When I got to the room, Terese freaked out, but only briefly. She helped me in and called Win. Win arranged for a doctor. The doctor came quickly and declared nothing broken. I would be okay. My head hurt, probably from a concussion. I craved rest. The doctor gave me something and everything became a little fuzzy. The next thing I remember was sensing Win standing across the dark room. I opened one eye, then the other.

Win said, 'You're an idiot.'

'No, I'm fine, really, don't start with all the concern.'

'You should have waited for me.'

'Nobody likes a Monday morning quarterback.' I struggled to sit up. My body was somewhat willing; my head shrieked in protest. I grabbed my skull with both hands, trying to keep it from splitting open.

'I think I learned something,' I said.

'I'm listening.'

The curtains were still open. Darkness had fallen. I looked at my watch. It was ten PM now, and I remembered something. 'The graveyard,' I said.

'What about it?'

'Are they exhuming the body?'

'You still want to go?'

I nodded and quickly got dressed. I didn't bother saying good-bye to Terese. We had discussed it earlier-she saw no reason to be there. Win had a limo pick us up at the front entrance, pull into a private lot, and then we changed cars.

'Here,' Win said.

He handed me a mini-revolver, the NAA Black Widow. I looked at it. 'A twenty-two?'

Win usually favored larger weapons. Like, say, bazookas or rocket launchers.

'The UK has some pretty strict laws against carrying a firearm.' He handed me a nylon ankle holster. 'Better to keep it concealed.'

'Is that what you're carrying?'

'Heavens no. Do you want something bigger?'

I didn't. I strapped it onto my ankle. It reminded me of a brace I used when I played basketball.

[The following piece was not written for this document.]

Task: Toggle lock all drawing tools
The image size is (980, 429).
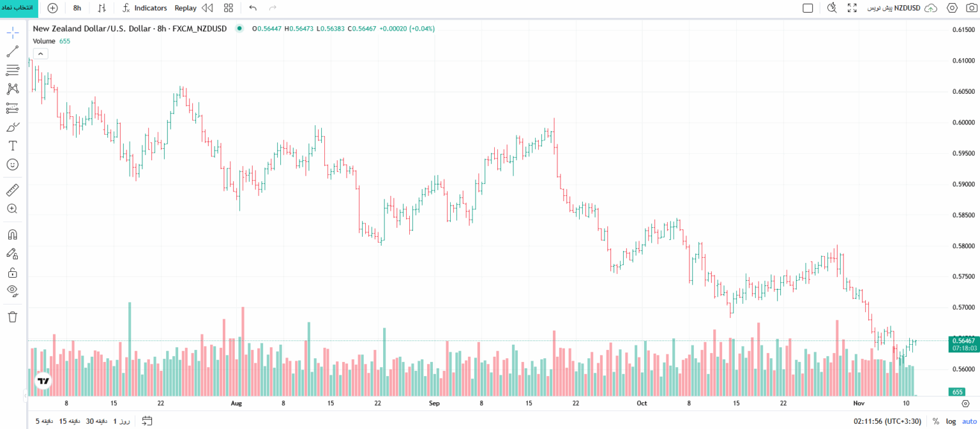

When we arrived at the cemetery, I expected to be more ghouled out, if you will, but I wasn't. The two men were standing in the hole, almost done. They both wore matching aqua blue velour sweat suits from my aunt Sophie's Miami collection. The majority of the digging had been done earlier in the day by a small yellow excavator that sat to the right as if looking down at its handiwork. The two velour-clad gents just needed to scrape the coffin enough to open it and remove a few samples, some bone or something, and then they could close it back up and pour the dirt back over the contents.

Okay, maybe now I was feeling ghoulish.

A misty rain fell upon us. I stood and looked down. Win did too. It was dark, but our eyes had adjusted enough to see the shadows. The men were bent low now, almost out of sight.

'You said you learned something.'

I nodded. 'The men following me. They spoke Hebrew and knew Krav Maga.'

Krav Maga is an Israeli martial art.

'And,' Win added, 'they were good.'

'You see where I'm going with this?'

'A good tail, good fighter, got away without killing you, spoke Hebrew.' Win nodded. 'Mossad.'

'Explains all the interest.'

Below us, we heard one of the men curse.

'Is there a problem?' Win called down.

'They put a bleeding lock on these things,' a voice said. He flicked on the flashlight. Now all we could see was the coffin. 'For cripes' sake, why? My house doesn't have a lock this strong. We're trying different keys.'

'Break it,' Win said.

'You sure?'

'Who's going to know?'

The two men forced up a laugh the way, well, men digging up a grave might. 'True, right that,' one said.

Win turned his attention back to me. 'So why would Rick Collins be involved with Mossad?'

'No clue.'

'And why would a car accident from ten years ago reach a level where the Israeli secret service would show interest?'

'Again, no clue.'

Win thought about it. 'I will call Zorra. Maybe she can help.'

Zorra, a very dangerous cross-dresser who had helped us out in the past, had worked for Mossad in the late eighties.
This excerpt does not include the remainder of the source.